Reforms target use of government vehicles
A car with the banner of "government car" in Nanning. Domestic brands are seeing a boom in sales to official fleets owing to new regulations mandating procurement from local sources. [Huang Xiaobang / Xinhua] |
The year 2013 saw two major reforms that affected the use of government and military fleets.
On Nov 25, a regulation against waste in Party and government offices was released, stipulating that only leaders at and above deputy-governor levels can be equipped with official vehicles. Also officials at the deputy governor level will not be granted public vehicles after retirement.
Industry insiders said this is the country's strictest regulation against the abuse of government vehicles.
They said this significant reform would help build cleaner governments as well as reduce public spending.
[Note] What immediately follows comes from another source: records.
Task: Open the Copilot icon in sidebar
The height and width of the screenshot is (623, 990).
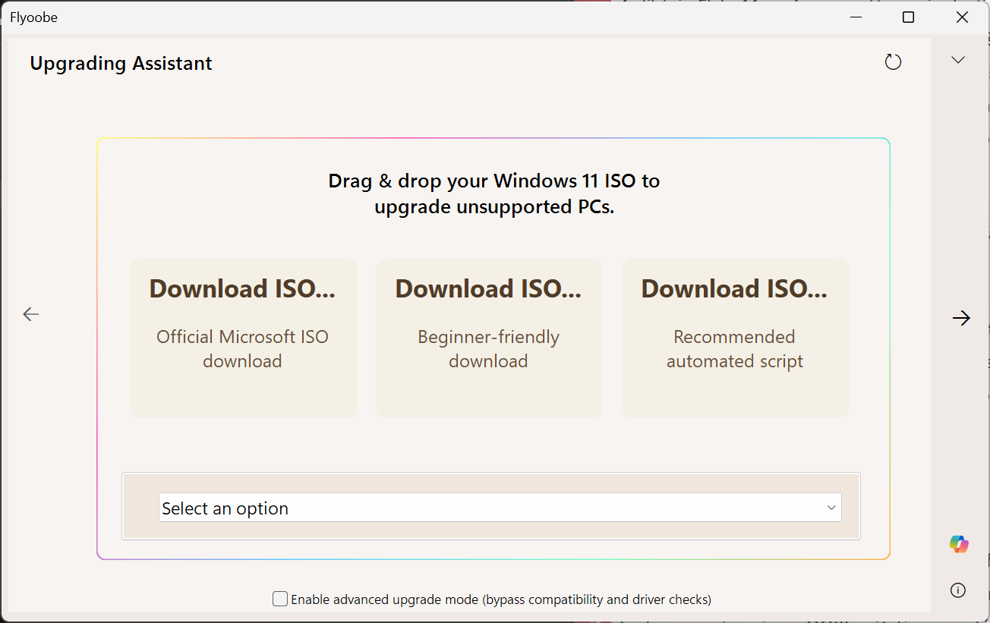Action: (958, 544)
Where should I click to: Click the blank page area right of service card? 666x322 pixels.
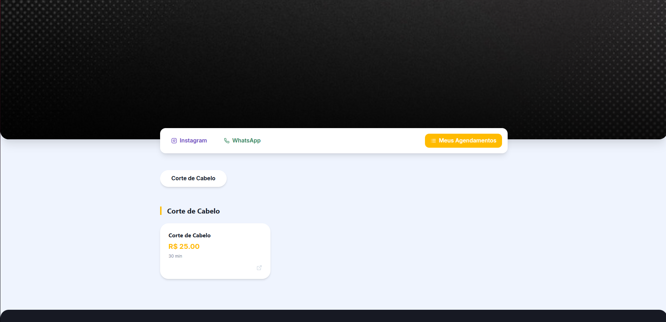pos(420,251)
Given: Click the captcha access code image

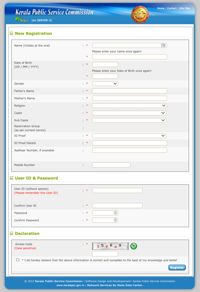Looking at the screenshot, I should 110,246.
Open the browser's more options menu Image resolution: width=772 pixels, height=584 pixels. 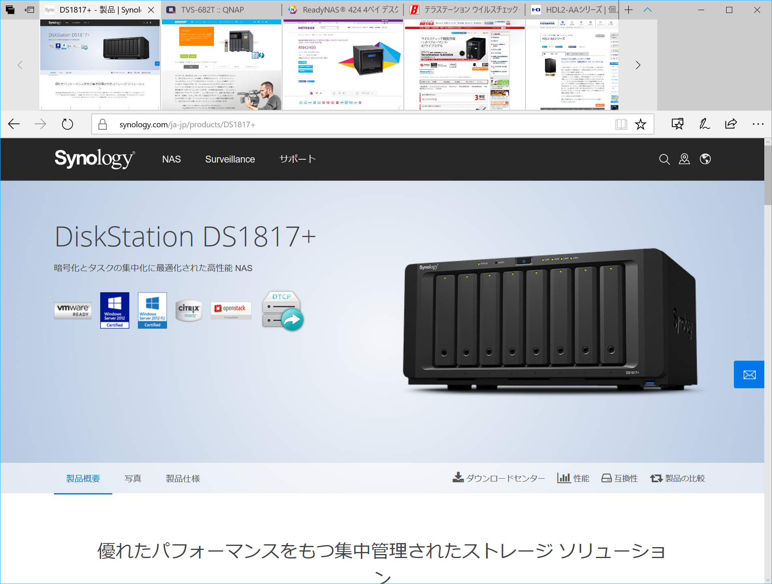757,124
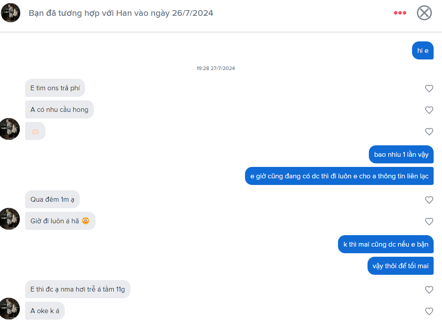
Task: Click the 19:28 27/7/2024 timestamp
Action: tap(215, 68)
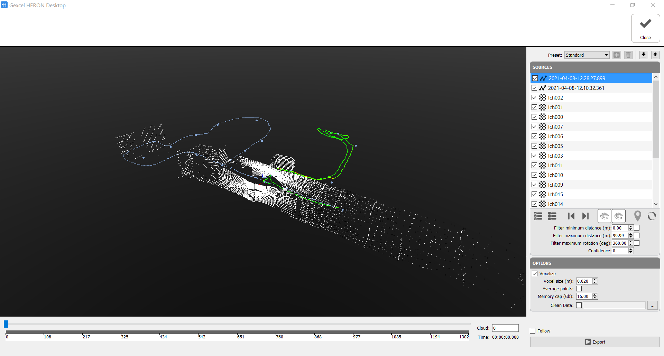The height and width of the screenshot is (356, 664).
Task: Click the circular refresh icon
Action: (x=652, y=216)
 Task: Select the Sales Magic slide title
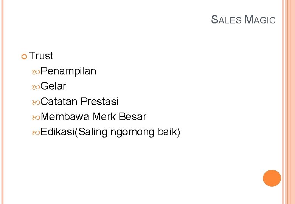pyautogui.click(x=243, y=20)
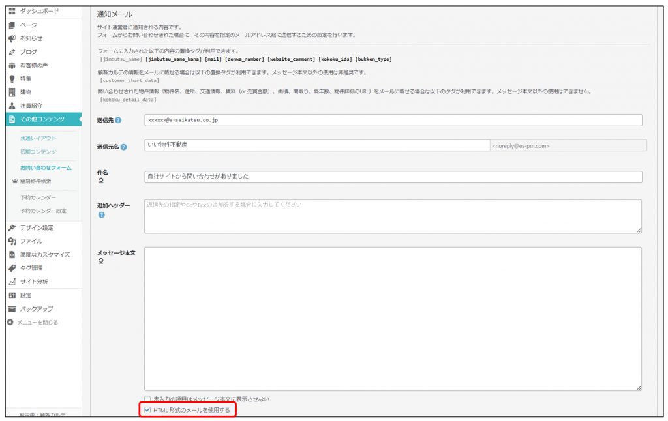Reset the 件名 field with undo icon

[100, 181]
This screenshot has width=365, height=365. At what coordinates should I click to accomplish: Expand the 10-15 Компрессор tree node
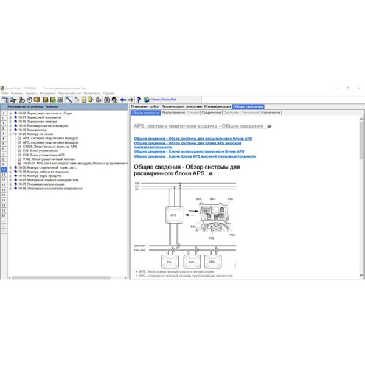pyautogui.click(x=10, y=130)
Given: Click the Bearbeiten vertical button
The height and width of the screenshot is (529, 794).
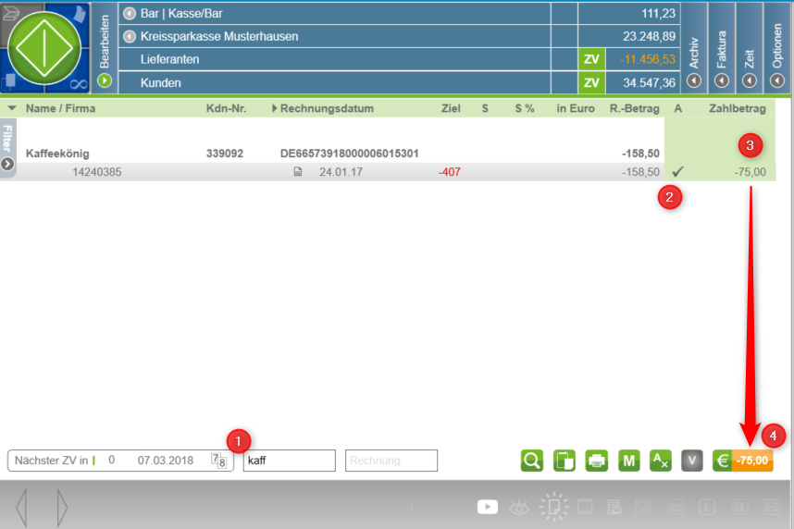Looking at the screenshot, I should [x=105, y=46].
Independent auto analyst Jia Xinguang said the reform will not have a major impact on the passenger vehicle market.
He said annual purchases of government vehicles are expected to decrease by 300,000 units, but the cut only accounts for 2 percent of China's entire passenger vehicle market, which is projected to have annual sales of 16 million units.
Analysts are also predicting that a policy requiring the army to procure cars from domestically developed brands will be a boon for the national industry.
They said the practice may spread to more Party and government offices.
Such reforms are likely to influence some foreign automakers that mainly focus on China's government vehicle market, said analysts, adding that joint ventures will develop more local brands to adjust to the market change.